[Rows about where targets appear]

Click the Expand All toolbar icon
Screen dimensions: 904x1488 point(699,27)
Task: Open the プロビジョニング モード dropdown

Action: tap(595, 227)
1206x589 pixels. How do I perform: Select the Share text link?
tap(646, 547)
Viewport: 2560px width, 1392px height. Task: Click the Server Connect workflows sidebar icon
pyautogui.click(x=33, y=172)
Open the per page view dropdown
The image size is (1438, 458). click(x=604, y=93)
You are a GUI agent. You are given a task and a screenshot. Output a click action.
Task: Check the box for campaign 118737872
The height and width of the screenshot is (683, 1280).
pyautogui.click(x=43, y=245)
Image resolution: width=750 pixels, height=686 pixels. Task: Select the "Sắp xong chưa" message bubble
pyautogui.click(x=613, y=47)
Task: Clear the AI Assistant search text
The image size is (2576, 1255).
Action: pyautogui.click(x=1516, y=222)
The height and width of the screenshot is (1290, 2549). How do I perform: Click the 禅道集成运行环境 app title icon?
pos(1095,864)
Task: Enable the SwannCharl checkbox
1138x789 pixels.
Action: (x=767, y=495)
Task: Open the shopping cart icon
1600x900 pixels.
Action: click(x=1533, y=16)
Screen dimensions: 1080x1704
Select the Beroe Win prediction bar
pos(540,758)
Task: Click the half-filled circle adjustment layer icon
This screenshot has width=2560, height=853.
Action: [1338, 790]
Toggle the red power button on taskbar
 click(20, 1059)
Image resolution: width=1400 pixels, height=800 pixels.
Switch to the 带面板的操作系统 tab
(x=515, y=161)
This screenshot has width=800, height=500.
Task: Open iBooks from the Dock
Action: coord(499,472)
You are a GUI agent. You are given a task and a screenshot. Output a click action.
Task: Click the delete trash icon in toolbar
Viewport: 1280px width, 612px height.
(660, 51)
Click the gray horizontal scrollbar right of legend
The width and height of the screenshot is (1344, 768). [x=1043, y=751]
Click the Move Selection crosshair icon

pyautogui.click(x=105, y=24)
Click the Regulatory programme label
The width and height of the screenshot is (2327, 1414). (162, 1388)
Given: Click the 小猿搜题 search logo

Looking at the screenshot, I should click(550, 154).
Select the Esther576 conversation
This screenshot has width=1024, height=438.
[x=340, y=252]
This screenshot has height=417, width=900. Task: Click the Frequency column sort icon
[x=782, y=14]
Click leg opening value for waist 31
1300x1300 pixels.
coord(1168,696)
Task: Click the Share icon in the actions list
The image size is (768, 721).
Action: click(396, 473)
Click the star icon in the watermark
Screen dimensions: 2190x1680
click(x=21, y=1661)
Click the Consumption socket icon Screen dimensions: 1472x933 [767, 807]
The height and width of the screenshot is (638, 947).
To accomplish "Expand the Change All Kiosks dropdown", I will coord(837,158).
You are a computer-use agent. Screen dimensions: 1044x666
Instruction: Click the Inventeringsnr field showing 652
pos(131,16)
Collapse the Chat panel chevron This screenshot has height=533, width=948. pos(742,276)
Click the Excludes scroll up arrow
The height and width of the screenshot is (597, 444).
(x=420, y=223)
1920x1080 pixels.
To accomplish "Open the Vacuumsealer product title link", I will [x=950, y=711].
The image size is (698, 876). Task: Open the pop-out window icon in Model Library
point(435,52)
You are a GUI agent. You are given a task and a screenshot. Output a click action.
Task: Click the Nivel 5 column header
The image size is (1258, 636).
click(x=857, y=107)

[To be done]
Please retype the lines from the one containing "Image resolution: width=1400" through the one containing "coord(1168,696)", inclusive, with no changes.

[Answer for this exercise]
Image resolution: width=1400 pixels, height=800 pixels.
Switch to the 带面板的操作系统 tab
(x=515, y=161)
This screenshot has width=800, height=500.
Task: Open iBooks from the Dock
Action: coord(499,472)
You are a GUI agent. You are given a task and a screenshot. Output a click action.
Task: Click the delete trash icon in toolbar
Viewport: 1280px width, 612px height.
(660, 51)
Click the gray horizontal scrollbar right of legend
The width and height of the screenshot is (1344, 768). [x=1043, y=751]
Click the Move Selection crosshair icon

pyautogui.click(x=105, y=24)
Click the Regulatory programme label
The width and height of the screenshot is (2327, 1414). (162, 1388)
Given: Click the 小猿搜题 search logo

Looking at the screenshot, I should click(550, 154).
Select the Esther576 conversation
This screenshot has width=1024, height=438.
[x=340, y=252]
This screenshot has height=417, width=900. Task: Click the Frequency column sort icon
[x=782, y=14]
Click leg opening value for waist 31
1300x1300 pixels.
coord(1168,696)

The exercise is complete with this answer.